Je n'écrirai pas le nom du lieu où j’ai posé mes valises pour trois petites semaines. Surtout ne pas faire de publicité à une île qui tente autant que faire ce peut, de résister au tourisme de masse, « happy few ».

 

Ça peut paraître égoïste à première vue, refuser aux autres la magie d’un lieu que l’on s’octroie pour soi même. Et pourtant, à quelques encablures d’un aéroport international, l’esprit de ce lieu pourrait mourir sous le déferlement de bitume, de béton, pour des hordes de touristes et la pollution qui va avec…

 

Regardez Ibiza, langue de terre colonisée par des hippies dans les années soixante dix. C’est le parfait cliché d’un territoire en train de faire « game over », après trente ans de partie décadente, tous les jours l’île s’approche du tilt irrémédiable.
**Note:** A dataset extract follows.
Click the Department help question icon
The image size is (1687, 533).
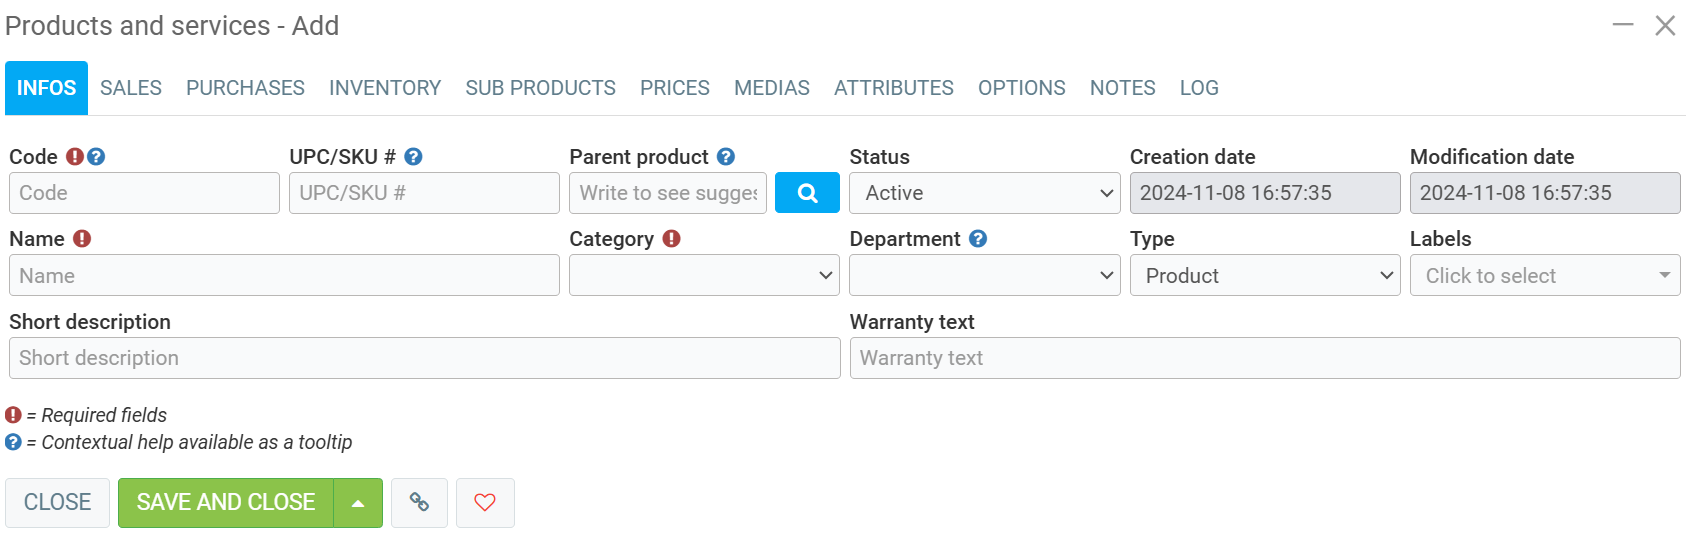pos(978,239)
Processus accéléré de concentration et d’urbanisation, toujours plus de touristes, d’appartements, de boutiques, toujours plus d’avions, de voitures, de scooters, de bateaux, toujours plus de rejets, de déchets, toujours plus besoin d’énergie... A tel point, que la radio insulaire fait des appels à la modération énergétique, tandis qu’une centrale au fioul fonctionne à plein régime au beau milieu du port, à quelques centaines de mètres à peine de la vieille citadelle … Et ils sont en train d’y construire deux autoroutes.

 

Là, sous vos yeux, en s’écartant d’Ibiza en bateau, vous voyez l’insoutenable, le smog d’ozone et de mazout confirme le diagnostic !!! Alors que ce paysage devrait être d’un « pur azul », il est contaminé par le trop d’hommes.